*EXERCISE DETAILS*: Lines containing the string "Apply": how many are there below? Answer with the number only.

(Saved data entries)
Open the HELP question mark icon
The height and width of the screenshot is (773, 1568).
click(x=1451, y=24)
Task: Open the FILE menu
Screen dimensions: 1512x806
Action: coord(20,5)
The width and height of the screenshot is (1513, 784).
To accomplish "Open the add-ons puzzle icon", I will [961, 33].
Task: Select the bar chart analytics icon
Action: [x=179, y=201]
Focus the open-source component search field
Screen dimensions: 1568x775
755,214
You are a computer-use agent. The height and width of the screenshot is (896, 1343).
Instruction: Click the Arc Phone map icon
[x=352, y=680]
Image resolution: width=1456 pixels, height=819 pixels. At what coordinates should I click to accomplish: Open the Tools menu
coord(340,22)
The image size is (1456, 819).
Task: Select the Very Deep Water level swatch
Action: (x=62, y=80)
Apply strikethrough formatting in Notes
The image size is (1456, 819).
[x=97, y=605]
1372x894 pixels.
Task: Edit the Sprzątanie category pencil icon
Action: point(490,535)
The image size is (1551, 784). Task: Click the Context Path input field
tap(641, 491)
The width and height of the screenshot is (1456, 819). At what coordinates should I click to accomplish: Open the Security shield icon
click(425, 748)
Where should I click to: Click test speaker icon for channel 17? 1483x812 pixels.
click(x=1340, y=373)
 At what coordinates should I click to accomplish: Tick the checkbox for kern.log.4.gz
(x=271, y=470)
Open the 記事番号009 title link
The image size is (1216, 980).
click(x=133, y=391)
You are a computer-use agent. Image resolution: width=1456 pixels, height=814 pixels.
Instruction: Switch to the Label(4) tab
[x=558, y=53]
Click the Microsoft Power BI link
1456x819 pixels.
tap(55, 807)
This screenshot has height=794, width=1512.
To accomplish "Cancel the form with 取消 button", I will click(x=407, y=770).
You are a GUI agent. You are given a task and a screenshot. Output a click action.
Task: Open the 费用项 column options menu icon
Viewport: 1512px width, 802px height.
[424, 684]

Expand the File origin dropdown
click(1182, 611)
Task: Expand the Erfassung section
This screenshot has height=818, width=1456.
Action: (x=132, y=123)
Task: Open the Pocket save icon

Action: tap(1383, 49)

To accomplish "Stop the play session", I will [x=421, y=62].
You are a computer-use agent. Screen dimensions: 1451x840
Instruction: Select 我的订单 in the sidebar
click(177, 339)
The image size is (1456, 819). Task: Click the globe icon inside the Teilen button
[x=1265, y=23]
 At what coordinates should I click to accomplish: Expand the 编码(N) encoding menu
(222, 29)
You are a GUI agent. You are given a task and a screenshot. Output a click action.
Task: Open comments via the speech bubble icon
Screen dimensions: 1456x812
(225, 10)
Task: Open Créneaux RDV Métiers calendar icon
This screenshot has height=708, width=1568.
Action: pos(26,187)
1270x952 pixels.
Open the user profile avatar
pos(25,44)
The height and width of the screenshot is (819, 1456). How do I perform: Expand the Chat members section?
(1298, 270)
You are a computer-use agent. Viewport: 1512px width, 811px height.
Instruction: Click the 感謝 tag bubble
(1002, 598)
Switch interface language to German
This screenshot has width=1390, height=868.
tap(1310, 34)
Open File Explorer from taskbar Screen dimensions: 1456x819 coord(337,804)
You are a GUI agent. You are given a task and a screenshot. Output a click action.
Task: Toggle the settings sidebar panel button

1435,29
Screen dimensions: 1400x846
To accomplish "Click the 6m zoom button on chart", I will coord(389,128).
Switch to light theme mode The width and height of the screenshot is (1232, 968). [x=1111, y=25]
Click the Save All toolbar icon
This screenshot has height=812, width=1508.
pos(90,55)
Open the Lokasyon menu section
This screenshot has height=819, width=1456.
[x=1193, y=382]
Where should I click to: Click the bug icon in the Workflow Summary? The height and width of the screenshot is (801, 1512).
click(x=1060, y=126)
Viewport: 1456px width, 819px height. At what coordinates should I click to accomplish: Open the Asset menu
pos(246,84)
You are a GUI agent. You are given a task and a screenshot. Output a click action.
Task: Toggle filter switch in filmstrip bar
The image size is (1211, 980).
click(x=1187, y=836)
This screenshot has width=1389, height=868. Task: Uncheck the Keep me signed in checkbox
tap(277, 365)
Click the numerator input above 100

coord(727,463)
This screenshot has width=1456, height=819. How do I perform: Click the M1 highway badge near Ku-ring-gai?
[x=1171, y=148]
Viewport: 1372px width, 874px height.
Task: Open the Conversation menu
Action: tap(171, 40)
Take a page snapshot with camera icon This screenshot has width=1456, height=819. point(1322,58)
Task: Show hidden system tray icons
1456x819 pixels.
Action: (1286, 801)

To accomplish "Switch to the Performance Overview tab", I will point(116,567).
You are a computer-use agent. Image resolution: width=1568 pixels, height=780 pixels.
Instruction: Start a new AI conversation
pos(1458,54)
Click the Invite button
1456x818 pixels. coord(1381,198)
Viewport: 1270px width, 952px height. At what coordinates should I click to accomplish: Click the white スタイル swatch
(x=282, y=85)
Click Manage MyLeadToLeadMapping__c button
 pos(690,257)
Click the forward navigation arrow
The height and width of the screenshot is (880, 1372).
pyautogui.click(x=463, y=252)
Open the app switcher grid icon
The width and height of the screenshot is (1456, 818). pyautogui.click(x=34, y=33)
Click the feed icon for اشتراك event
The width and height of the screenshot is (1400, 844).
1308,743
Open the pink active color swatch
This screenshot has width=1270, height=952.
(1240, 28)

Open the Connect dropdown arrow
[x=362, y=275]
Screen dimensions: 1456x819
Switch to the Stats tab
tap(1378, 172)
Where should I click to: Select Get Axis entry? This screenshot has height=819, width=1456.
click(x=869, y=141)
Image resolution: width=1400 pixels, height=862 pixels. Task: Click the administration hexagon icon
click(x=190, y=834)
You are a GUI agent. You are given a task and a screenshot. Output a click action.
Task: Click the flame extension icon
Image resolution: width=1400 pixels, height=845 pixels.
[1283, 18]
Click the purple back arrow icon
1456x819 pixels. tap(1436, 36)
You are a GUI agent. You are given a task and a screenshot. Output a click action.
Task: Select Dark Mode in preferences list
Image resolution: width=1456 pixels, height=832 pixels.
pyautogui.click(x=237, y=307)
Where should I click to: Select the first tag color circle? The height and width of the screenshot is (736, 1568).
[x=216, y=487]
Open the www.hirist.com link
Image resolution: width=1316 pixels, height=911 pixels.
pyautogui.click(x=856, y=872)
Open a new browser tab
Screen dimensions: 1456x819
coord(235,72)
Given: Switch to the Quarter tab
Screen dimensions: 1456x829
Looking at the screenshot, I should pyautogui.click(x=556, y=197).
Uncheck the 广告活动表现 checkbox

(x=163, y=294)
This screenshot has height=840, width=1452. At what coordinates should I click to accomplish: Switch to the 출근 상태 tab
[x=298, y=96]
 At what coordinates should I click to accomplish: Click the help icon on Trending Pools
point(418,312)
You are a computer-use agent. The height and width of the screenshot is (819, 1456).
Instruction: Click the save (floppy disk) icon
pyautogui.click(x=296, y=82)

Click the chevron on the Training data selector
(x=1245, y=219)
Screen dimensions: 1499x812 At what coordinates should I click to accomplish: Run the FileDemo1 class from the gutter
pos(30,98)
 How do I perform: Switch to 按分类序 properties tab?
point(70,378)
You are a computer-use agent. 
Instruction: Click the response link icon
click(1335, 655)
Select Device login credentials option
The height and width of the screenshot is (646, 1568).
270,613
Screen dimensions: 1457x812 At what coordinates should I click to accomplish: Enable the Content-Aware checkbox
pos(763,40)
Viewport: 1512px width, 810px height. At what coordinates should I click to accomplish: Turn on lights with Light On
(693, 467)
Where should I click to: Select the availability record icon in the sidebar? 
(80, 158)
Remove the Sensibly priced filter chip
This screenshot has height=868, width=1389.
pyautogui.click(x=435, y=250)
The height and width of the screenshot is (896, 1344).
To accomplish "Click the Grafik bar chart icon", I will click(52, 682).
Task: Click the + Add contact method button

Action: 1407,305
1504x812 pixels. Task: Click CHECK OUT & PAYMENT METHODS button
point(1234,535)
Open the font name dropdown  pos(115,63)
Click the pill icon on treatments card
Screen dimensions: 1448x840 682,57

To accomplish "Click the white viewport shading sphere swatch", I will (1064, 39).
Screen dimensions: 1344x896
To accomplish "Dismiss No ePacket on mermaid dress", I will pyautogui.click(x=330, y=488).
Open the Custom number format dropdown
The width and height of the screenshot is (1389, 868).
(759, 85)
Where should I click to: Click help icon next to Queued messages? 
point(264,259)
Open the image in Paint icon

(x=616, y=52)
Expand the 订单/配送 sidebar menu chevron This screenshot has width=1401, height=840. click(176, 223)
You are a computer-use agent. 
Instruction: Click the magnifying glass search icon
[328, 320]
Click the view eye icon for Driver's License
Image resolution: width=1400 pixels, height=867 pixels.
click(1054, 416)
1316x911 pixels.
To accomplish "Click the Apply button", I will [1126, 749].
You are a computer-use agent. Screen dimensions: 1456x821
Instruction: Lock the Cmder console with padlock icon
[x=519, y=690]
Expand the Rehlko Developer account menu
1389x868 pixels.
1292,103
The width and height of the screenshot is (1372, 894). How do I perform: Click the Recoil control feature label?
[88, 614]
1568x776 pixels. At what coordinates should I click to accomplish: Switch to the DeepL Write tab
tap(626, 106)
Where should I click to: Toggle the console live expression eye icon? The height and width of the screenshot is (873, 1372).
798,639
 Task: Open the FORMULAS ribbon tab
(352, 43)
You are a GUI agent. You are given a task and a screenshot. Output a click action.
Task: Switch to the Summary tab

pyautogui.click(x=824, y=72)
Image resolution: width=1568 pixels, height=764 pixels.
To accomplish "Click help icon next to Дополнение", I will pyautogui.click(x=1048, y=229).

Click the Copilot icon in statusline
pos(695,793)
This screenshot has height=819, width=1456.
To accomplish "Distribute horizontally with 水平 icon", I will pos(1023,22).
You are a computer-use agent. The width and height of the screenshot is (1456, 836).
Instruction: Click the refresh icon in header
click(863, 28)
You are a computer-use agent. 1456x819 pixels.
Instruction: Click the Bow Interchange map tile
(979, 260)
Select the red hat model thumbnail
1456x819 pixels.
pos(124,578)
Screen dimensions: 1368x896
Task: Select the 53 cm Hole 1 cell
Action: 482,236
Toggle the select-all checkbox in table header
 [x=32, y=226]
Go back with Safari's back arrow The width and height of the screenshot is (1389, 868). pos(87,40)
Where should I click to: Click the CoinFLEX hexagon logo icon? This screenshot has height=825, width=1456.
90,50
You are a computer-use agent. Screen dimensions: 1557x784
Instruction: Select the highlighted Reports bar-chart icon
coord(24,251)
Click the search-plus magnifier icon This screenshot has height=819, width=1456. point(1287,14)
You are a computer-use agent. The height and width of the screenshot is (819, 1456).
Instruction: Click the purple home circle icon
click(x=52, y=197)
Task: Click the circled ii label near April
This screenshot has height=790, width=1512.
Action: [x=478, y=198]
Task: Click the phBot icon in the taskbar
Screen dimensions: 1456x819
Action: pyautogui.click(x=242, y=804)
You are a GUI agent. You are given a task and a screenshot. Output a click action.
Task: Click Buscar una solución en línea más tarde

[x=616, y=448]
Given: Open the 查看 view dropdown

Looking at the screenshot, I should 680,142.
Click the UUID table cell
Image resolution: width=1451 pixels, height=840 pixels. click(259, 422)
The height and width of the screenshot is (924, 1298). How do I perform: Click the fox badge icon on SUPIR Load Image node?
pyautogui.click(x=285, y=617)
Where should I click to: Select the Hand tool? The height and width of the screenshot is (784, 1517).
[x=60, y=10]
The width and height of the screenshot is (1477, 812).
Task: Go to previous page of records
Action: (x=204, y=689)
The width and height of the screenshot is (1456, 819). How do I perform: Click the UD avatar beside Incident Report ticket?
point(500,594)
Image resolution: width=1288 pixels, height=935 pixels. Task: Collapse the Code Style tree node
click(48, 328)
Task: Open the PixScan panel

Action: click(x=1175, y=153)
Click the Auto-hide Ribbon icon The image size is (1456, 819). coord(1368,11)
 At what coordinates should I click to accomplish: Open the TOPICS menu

*TASK RESPONSE*: 2